Required work –
Could you reproduce the entries below without any changes, from the line containing "Task: Click the single user icon in toolbar" through the line containing "pos(2508,46)", including both of those lines?

Excerpted records –
:::::

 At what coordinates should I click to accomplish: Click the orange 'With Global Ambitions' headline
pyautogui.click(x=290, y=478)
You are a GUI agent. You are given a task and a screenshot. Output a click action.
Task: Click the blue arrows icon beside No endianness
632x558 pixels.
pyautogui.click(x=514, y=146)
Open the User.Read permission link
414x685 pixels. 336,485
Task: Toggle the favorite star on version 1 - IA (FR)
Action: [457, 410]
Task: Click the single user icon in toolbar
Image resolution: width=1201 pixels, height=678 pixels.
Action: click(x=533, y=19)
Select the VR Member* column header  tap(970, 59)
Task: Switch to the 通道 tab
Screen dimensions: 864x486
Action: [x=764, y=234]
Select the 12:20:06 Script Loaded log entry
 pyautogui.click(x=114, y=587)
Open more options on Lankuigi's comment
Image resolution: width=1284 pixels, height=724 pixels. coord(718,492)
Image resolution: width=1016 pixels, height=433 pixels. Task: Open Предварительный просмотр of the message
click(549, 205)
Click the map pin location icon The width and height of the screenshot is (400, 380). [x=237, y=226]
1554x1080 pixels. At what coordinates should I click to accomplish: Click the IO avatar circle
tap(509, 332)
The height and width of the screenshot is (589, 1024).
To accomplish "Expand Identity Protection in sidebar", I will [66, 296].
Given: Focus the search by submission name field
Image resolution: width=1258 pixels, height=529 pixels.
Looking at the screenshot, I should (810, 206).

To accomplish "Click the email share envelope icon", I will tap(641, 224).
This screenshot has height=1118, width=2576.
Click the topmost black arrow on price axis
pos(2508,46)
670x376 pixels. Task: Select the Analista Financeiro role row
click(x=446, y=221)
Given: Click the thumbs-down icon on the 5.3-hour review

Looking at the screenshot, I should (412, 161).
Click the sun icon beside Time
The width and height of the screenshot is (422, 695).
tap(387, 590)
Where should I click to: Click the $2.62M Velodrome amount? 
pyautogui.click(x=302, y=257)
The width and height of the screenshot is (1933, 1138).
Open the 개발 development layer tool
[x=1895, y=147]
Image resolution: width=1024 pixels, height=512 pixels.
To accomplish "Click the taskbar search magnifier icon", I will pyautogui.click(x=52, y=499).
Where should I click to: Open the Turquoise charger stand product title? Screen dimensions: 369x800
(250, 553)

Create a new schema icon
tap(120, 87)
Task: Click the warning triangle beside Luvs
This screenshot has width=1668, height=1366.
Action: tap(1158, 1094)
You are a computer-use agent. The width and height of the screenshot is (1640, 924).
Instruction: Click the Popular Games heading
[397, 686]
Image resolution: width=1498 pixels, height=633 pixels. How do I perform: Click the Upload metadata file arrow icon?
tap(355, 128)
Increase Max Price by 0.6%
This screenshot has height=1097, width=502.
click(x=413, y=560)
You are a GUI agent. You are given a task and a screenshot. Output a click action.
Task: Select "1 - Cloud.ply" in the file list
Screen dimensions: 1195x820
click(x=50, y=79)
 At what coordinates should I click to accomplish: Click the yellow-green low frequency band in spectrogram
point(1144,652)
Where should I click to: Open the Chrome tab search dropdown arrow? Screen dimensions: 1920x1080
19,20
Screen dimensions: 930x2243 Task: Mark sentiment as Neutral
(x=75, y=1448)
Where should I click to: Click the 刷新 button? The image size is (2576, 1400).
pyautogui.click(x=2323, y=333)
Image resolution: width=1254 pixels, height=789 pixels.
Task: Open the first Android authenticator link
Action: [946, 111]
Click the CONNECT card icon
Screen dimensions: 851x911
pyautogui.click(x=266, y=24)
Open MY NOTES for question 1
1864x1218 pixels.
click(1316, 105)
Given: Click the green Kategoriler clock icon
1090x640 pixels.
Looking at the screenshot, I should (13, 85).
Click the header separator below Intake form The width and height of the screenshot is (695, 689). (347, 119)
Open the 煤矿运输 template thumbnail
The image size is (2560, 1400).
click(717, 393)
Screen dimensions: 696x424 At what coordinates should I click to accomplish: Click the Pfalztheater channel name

:::::

Answer to the task –
Task: Click the single user icon in toolbar
Image resolution: width=1201 pixels, height=678 pixels.
Action: click(x=533, y=19)
Select the VR Member* column header  tap(970, 59)
Task: Switch to the 通道 tab
Screen dimensions: 864x486
Action: [x=764, y=234]
Select the 12:20:06 Script Loaded log entry
 pyautogui.click(x=114, y=587)
Open more options on Lankuigi's comment
Image resolution: width=1284 pixels, height=724 pixels. coord(718,492)
Image resolution: width=1016 pixels, height=433 pixels. Task: Open Предварительный просмотр of the message
click(549, 205)
Click the map pin location icon The width and height of the screenshot is (400, 380). [x=237, y=226]
1554x1080 pixels. At what coordinates should I click to accomplish: Click the IO avatar circle
tap(509, 332)
The height and width of the screenshot is (589, 1024).
To accomplish "Expand Identity Protection in sidebar", I will [66, 296].
Given: Focus the search by submission name field
Image resolution: width=1258 pixels, height=529 pixels.
Looking at the screenshot, I should (810, 206).

To accomplish "Click the email share envelope icon", I will tap(641, 224).
This screenshot has height=1118, width=2576.
Click the topmost black arrow on price axis
pos(2508,46)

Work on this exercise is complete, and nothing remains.